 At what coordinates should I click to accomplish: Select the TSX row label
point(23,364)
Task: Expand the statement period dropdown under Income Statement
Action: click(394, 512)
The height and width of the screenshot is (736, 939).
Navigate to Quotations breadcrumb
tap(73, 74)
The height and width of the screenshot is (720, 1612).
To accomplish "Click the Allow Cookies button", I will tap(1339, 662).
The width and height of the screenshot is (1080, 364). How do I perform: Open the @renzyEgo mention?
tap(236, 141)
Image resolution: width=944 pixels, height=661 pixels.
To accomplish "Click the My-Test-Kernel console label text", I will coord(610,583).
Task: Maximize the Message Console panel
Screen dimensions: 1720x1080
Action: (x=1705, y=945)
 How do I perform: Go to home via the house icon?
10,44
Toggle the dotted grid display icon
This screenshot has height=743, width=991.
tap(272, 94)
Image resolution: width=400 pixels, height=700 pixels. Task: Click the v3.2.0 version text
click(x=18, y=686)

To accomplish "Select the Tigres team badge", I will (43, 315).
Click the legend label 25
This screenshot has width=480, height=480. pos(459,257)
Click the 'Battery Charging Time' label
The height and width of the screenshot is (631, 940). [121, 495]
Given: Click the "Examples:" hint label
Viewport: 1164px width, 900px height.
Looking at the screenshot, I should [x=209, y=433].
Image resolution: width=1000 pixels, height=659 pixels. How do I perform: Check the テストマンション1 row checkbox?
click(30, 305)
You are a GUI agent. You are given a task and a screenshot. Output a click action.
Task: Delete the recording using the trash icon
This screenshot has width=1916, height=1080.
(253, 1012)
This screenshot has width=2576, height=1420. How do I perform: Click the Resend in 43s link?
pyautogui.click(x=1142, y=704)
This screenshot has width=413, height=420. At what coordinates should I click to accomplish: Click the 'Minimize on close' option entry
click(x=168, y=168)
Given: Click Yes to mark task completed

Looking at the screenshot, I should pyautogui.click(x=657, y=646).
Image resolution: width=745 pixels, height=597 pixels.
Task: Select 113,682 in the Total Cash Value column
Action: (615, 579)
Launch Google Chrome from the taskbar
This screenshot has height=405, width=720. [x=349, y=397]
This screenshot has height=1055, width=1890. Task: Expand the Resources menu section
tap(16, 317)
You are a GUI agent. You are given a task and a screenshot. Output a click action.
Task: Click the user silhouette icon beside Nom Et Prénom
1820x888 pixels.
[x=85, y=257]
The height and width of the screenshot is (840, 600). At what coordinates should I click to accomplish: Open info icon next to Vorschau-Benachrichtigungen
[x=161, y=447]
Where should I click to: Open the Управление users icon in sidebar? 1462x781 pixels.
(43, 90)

▬▬▬

AIM => Reproduce all of the entries above verbatim, in their original order.

RESULT FOR THIS EXERCISE =>
 At what coordinates should I click to accomplish: Select the TSX row label
point(23,364)
Task: Expand the statement period dropdown under Income Statement
Action: click(394, 512)
The height and width of the screenshot is (736, 939).
Navigate to Quotations breadcrumb
tap(73, 74)
The height and width of the screenshot is (720, 1612).
To accomplish "Click the Allow Cookies button", I will tap(1339, 662).
The width and height of the screenshot is (1080, 364). How do I perform: Open the @renzyEgo mention?
tap(236, 141)
Image resolution: width=944 pixels, height=661 pixels.
To accomplish "Click the My-Test-Kernel console label text", I will coord(610,583).
Task: Maximize the Message Console panel
Screen dimensions: 1720x1080
Action: (x=1705, y=945)
 How do I perform: Go to home via the house icon?
10,44
Toggle the dotted grid display icon
This screenshot has height=743, width=991.
tap(272, 94)
Image resolution: width=400 pixels, height=700 pixels. Task: Click the v3.2.0 version text
click(x=18, y=686)

To accomplish "Select the Tigres team badge", I will (43, 315).
Click the legend label 25
This screenshot has width=480, height=480. pos(459,257)
Click the 'Battery Charging Time' label
The height and width of the screenshot is (631, 940). [121, 495]
Given: Click the "Examples:" hint label
Viewport: 1164px width, 900px height.
Looking at the screenshot, I should [x=209, y=433].
Image resolution: width=1000 pixels, height=659 pixels. How do I perform: Check the テストマンション1 row checkbox?
click(30, 305)
You are a GUI agent. You are given a task and a screenshot. Output a click action.
Task: Delete the recording using the trash icon
This screenshot has width=1916, height=1080.
(253, 1012)
This screenshot has width=2576, height=1420. How do I perform: Click the Resend in 43s link?
pyautogui.click(x=1142, y=704)
This screenshot has width=413, height=420. At what coordinates should I click to accomplish: Click the 'Minimize on close' option entry
click(x=168, y=168)
Given: Click Yes to mark task completed

Looking at the screenshot, I should pyautogui.click(x=657, y=646).
Image resolution: width=745 pixels, height=597 pixels.
Task: Select 113,682 in the Total Cash Value column
Action: (615, 579)
Launch Google Chrome from the taskbar
This screenshot has height=405, width=720. [x=349, y=397]
This screenshot has height=1055, width=1890. Task: Expand the Resources menu section
tap(16, 317)
You are a GUI agent. You are given a task and a screenshot. Output a click action.
Task: Click the user silhouette icon beside Nom Et Prénom
1820x888 pixels.
[x=85, y=257]
The height and width of the screenshot is (840, 600). At what coordinates should I click to accomplish: Open info icon next to Vorschau-Benachrichtigungen
[x=161, y=447]
Where should I click to: Open the Управление users icon in sidebar? 1462x781 pixels.
(43, 90)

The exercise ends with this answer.